DESCRIPTION OF THE EMBODIMENTS Embodiments of the present disclosure are described below with reference to the drawings. FIG. 1 is a circuit diagram illustrating a configuration of a power supply circuit according to an embodiment of the present disclosure. As illustrated in FIG. 1, the power supply circuit of this embodiment includes switches UH1 and UL1, an inductor L1, capacitors C1, C2, CH1, CL1, CgH1, and CgL1, resistors RH1, RL1, RgH1, RgH2, RgL1, and RgL2, gate drivers GDH and GDL, and terminals IN, OUT, SW, and GND.
The switches UH1 and UL1 are each a FET composed of a GaN-based semiconductor material. The switch UH1 is a high side switch and corresponds to a first switch of the present disclosure. The switch UL1 is a low side switch and corresponds to a second switch of the present disclosure.
The drain of the switch UH1 is connected to the terminal IN on the input voltage side, and the source of the switch UH1 is connected to the terminal SW as the intermediate voltage and the drain of the switch UL1. The capacitor C1 is connected to the ground voltage between the terminal IN and the switch UH1. The inductor L1 is connected between the terminal OUT as the output voltage and the terminal SW. The source of the switch UL1 is connected to the terminal GND as the ground voltage.
The gate driver GDH is a high side gate driver that outputs a voltage to the gate of the switch UH1, which is the GaNFET on the high side. The gate driver GDL is a low side gate driver that outputs a voltage to the gate of the switch UL1, which is the GaNFET on the low side.
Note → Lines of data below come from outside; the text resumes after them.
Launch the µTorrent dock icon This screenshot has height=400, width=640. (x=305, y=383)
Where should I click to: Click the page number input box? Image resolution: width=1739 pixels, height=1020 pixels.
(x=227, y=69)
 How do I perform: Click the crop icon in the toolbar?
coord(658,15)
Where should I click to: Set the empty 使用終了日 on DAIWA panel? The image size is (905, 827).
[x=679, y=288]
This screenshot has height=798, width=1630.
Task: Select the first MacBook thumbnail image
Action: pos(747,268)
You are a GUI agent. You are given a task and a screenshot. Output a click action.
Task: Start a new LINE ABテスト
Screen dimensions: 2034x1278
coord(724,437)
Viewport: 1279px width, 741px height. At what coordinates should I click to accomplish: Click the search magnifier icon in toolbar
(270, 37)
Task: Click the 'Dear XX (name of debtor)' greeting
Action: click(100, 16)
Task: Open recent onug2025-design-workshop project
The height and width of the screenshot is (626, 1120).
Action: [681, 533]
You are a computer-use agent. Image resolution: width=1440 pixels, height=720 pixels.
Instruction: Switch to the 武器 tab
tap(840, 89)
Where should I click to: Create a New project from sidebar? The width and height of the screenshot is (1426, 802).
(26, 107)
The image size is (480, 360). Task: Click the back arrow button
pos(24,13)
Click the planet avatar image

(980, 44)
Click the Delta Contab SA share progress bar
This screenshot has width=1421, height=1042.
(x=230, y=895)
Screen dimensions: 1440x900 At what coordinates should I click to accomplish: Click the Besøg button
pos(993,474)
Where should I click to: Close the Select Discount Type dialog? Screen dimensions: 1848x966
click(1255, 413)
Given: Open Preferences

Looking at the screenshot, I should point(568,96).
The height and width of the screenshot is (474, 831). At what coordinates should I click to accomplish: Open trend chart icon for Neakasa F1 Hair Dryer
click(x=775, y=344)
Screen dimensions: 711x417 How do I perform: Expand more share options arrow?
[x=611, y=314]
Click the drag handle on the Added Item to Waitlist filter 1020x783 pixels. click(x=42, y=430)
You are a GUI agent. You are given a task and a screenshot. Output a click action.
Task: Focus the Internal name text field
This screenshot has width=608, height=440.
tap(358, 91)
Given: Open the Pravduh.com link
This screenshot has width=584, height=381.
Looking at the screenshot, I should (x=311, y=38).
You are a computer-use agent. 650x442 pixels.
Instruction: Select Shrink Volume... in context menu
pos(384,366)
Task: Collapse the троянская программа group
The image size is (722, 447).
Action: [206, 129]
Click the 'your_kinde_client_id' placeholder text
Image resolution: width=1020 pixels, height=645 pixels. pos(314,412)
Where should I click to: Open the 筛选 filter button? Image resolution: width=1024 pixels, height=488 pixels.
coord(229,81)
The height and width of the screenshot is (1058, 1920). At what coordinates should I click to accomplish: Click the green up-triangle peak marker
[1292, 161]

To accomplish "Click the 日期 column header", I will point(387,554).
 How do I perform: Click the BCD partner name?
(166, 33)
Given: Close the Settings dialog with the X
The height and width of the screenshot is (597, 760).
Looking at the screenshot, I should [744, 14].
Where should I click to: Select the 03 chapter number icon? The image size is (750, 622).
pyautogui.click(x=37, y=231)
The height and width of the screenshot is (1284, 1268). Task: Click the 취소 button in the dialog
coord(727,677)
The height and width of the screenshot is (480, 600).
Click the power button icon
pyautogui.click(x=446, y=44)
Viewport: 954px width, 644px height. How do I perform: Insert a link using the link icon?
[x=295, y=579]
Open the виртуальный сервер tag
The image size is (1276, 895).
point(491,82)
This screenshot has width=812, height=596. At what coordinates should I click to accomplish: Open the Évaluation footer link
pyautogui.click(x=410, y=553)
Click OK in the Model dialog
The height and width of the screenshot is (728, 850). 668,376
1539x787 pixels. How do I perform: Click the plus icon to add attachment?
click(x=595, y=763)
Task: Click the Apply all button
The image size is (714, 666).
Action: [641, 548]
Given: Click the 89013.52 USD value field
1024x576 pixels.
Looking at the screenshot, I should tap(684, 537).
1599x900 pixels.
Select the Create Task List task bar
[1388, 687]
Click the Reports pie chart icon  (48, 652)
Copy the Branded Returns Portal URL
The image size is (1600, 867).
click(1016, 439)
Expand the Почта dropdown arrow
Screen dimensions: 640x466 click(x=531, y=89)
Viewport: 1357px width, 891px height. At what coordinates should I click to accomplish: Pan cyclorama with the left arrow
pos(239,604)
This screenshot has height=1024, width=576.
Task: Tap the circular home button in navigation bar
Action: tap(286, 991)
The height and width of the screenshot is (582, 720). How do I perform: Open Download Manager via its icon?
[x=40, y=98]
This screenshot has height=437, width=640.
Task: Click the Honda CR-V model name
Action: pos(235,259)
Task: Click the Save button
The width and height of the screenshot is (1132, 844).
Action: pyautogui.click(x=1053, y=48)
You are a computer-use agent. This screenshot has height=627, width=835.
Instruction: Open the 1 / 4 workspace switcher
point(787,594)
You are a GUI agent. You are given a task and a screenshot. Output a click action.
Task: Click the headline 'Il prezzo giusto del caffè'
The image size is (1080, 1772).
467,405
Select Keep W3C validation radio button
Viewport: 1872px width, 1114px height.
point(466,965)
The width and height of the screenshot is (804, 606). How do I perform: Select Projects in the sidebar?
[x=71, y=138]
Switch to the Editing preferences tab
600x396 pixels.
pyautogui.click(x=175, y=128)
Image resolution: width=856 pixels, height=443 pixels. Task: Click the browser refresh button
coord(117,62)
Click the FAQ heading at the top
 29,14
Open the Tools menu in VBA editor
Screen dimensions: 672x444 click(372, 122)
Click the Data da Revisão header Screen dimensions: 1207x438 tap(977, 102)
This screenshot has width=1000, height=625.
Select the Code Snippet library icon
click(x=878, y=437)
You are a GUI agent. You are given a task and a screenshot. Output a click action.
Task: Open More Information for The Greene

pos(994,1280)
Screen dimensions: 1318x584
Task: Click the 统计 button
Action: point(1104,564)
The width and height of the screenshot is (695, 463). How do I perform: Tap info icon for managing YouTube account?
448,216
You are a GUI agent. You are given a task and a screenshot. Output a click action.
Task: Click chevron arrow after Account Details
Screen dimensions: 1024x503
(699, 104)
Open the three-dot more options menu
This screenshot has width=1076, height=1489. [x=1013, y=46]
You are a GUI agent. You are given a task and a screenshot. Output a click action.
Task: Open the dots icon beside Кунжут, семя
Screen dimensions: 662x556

The gate drivers GDH and GDL each have a VO+ terminal for supplying a voltage for sourcing and a VO− terminal for supplying a voltage for sinking.
The resistor RgH1 is connected as a high side gate resistor between the VO+ terminal of the gate driver GDH and the gate of the switch UH1, and the resistor RgL1 is connected as a low side gate resistor between the VO+ terminal of the gate driver GDL and the gate of the switch UL1. Furthermore, the resistor RgH2 is connected as another high side gate resistor between the VO− terminal of the gate driver GDH and the gate of the switch UH1, and the resistor RgL2 is connected as another low side gate resistor between the VO− terminal of the gate driver GDL and the gate of the switch UL1. Moreover, the high side gate capacitor CgH1 is connected in parallel with the resistor RgH2, and the low side gate capacitor CgL1 is connected in parallel with the resistor RgL2.
The high side gate-source resistor RH1 and the high side gate-source capacitor CH1 are connected between the gate and the source of the switch UH1, and the low side gate-source resistor RL1 and the low side gate-source capacitor CL1 are connected between the gate and the source of the switch UL1.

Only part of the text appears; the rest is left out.